TOOL
暑熱リスクの目安
気温と湿度を入れると、一般に使われている注意レベルの段階を、幅のある目安として表示します。
それでも、気温と湿度しか手元にない場面はあります。艇庫の温度計と、 スマートフォンの天気だけ。そういうときに「どのくらいの構えでいるべきか」を つかむための、ごく簡単な目安です。

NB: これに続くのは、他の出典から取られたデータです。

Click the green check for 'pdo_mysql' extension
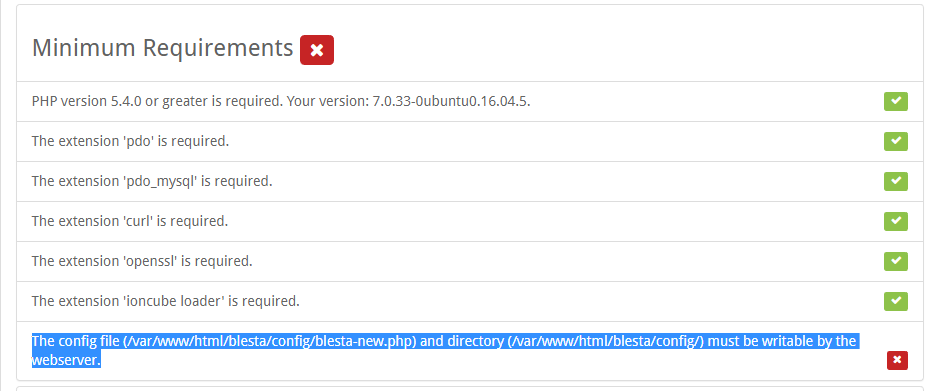 (896, 182)
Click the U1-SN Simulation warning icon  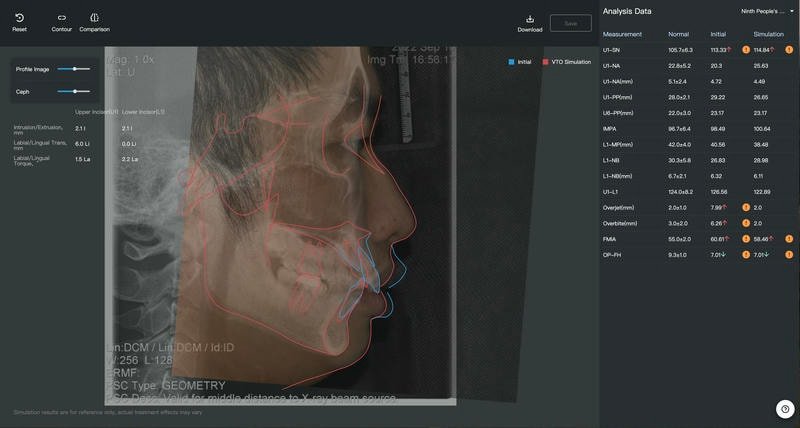click(x=789, y=49)
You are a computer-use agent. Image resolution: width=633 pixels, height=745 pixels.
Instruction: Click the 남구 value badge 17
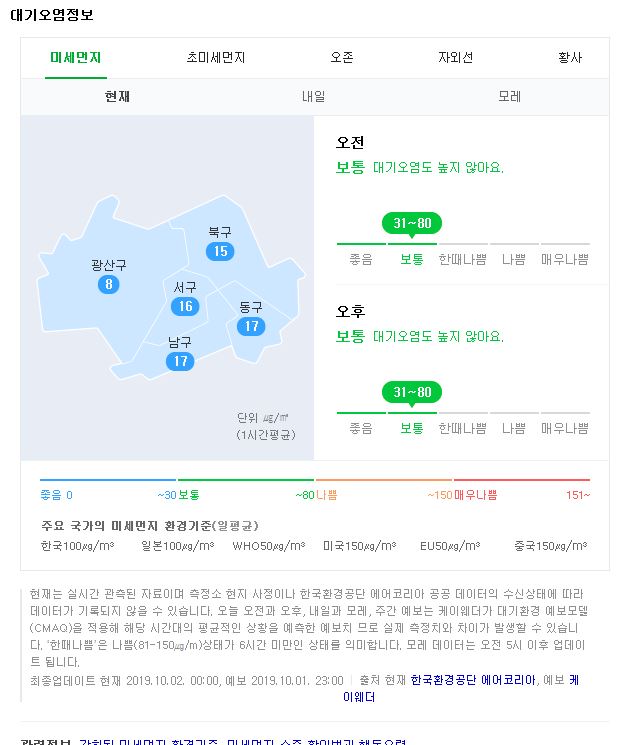tap(180, 361)
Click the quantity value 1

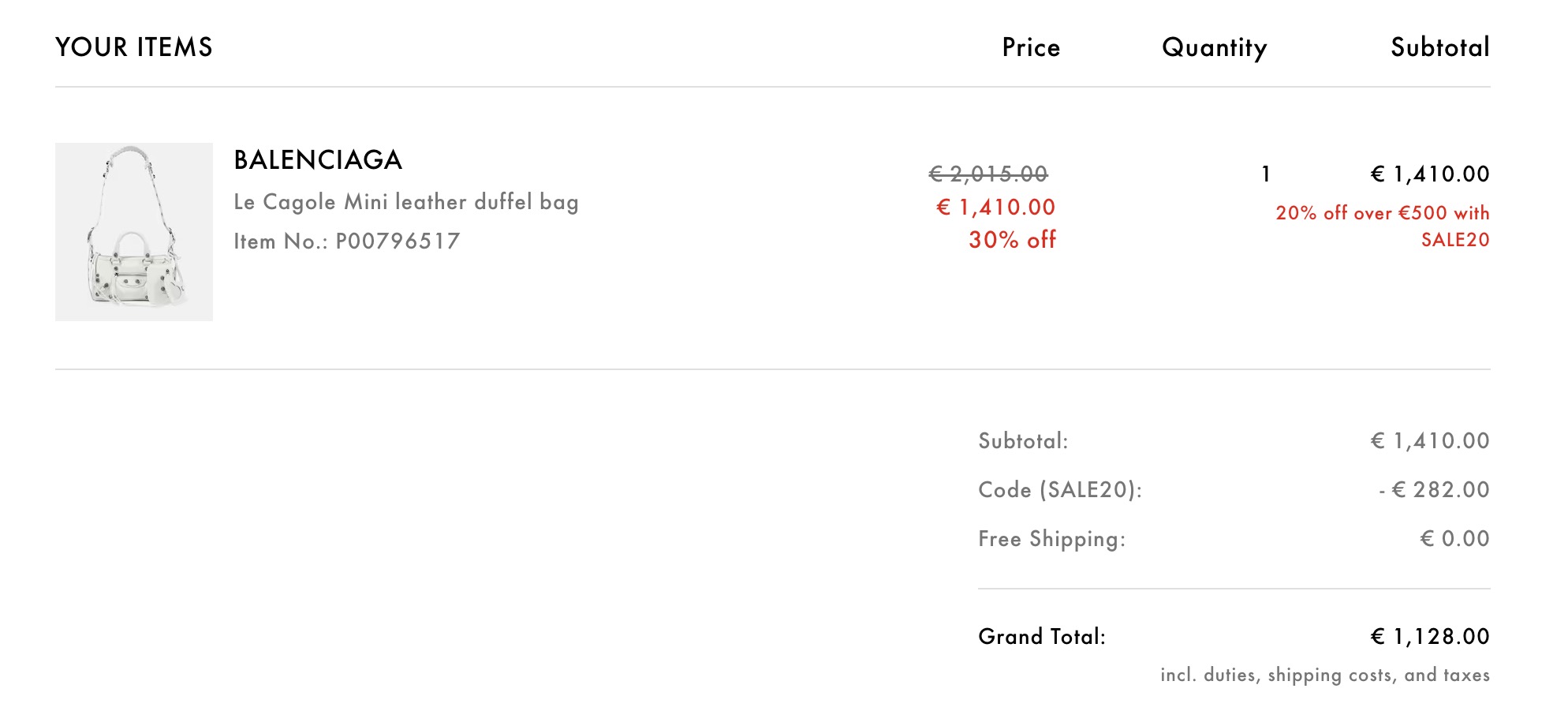point(1266,174)
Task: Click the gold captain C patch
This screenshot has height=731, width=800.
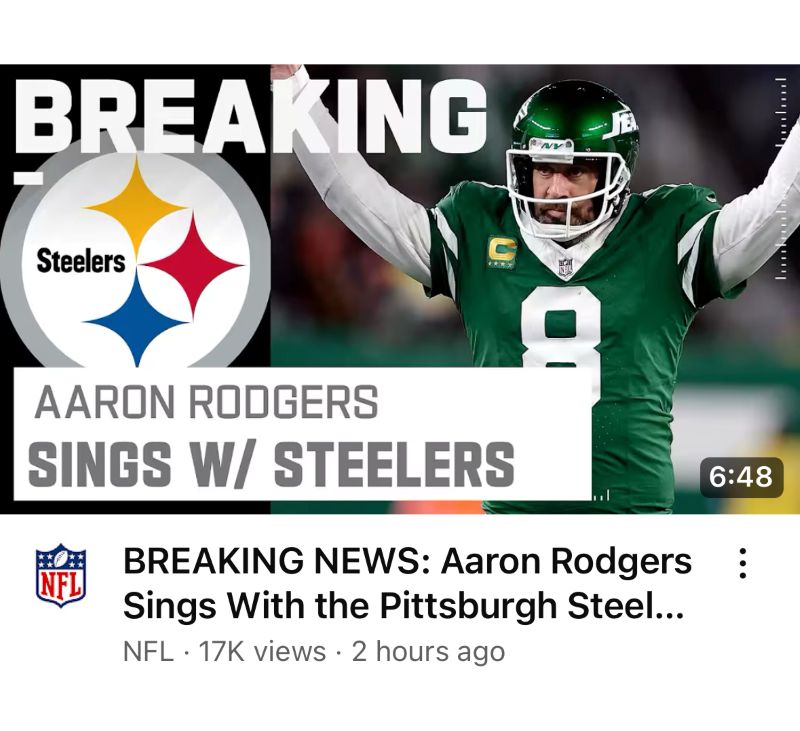Action: pos(502,252)
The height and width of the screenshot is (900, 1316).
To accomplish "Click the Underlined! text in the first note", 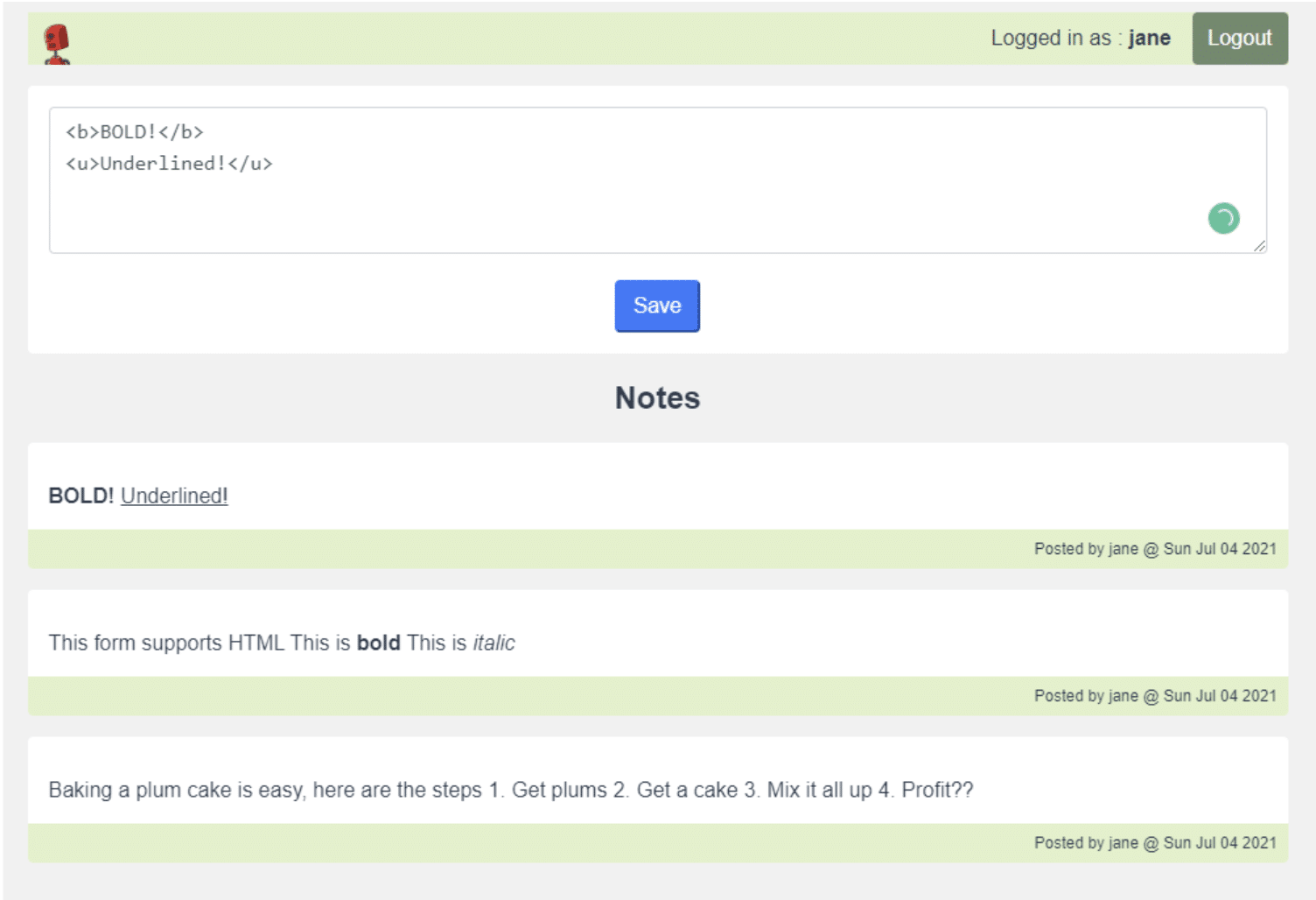I will point(174,496).
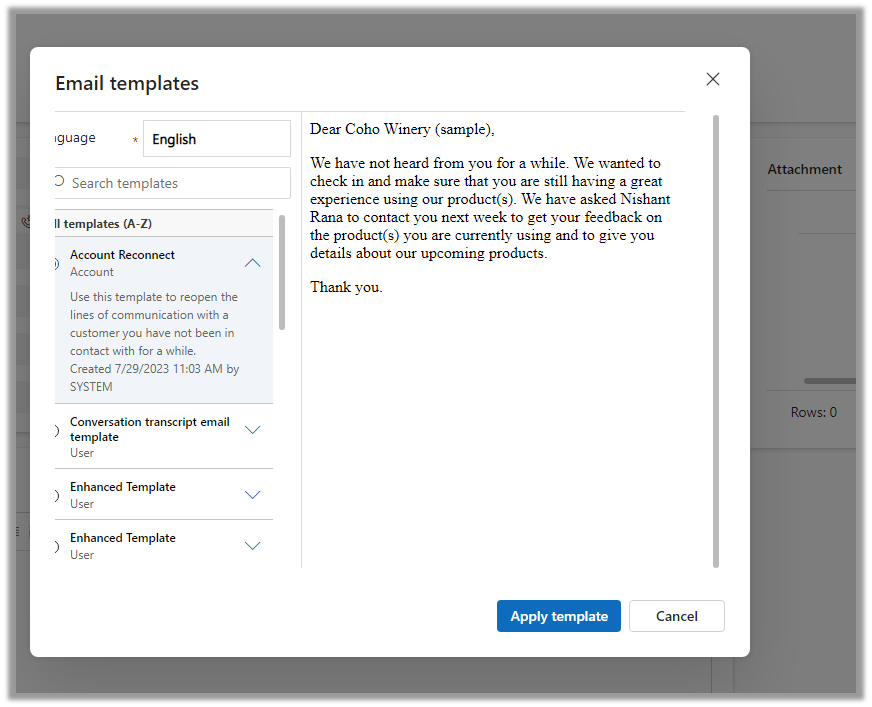Viewport: 872px width, 707px height.
Task: Click the All templates (A-Z) header
Action: coord(103,224)
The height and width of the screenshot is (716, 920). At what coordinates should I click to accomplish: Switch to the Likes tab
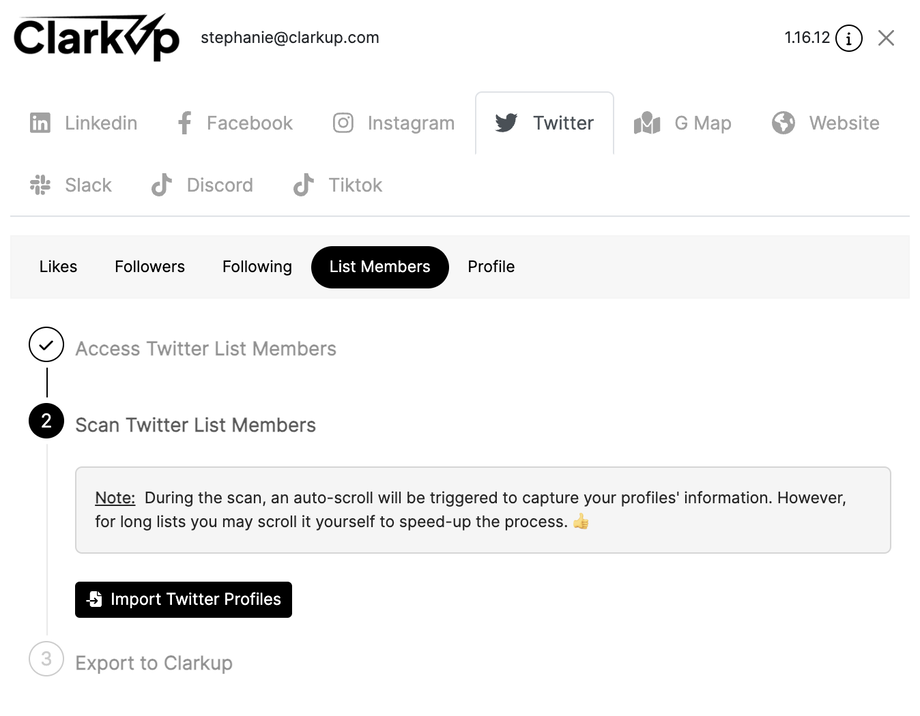point(58,267)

結果は、ひとつの段階に決め打ちせず幅で出します。気温と湿度だけでは、そもそもひとつに決められないからです。 迷ったときは、いつでも厳しい側で見てください。
この段階は、どこから来ているのか
段階名(ほぼ安全・注意・警戒・厳重警戒・運動は原則中止)と、気温の区切りは、 日本スポーツ協会が公開している「熱中症予防運動指針」の考え方に沿っています。 この指針は暑さ指数(WBGT)で判断することを求めていて、気温の欄は「暑さ指数が手元にないときの参考」として置かれているものです。 こぎだしが独自の基準を作ったわけではありませんが、ここで使っている区切りは表示上の簡易目安であり、公式の基準値そのものではありません。正確な区切りと最新の文言は、必ず日本スポーツ協会の公式資料で確認してください。
湿度で1段階厳しく見るのも、指針そのものの考え方です。気温を使うときは湿度に注意し、 湿度が高ければ1ランク厳しい指針を当てる、と書かれています。日射と水面の照り返しに ついては、指針に数値の規定があるわけではありません。ただ、暑さ指数のなかで日射・輻射熱は 気温より大きな重みを持ちます。だからこのツールは、日射が強いとき、そして日射が 分からないときも、厳しい側に寄せています。
ローイングには、この競技だけの事情もあります。コースの上に日陰はなく、艇は進み続けるので 体には風が当たり、汗は乾き、涼しくすら感じる。それでも体の中では熱が積み上がっています。 気温と湿度の数字は、その一部しか写しません。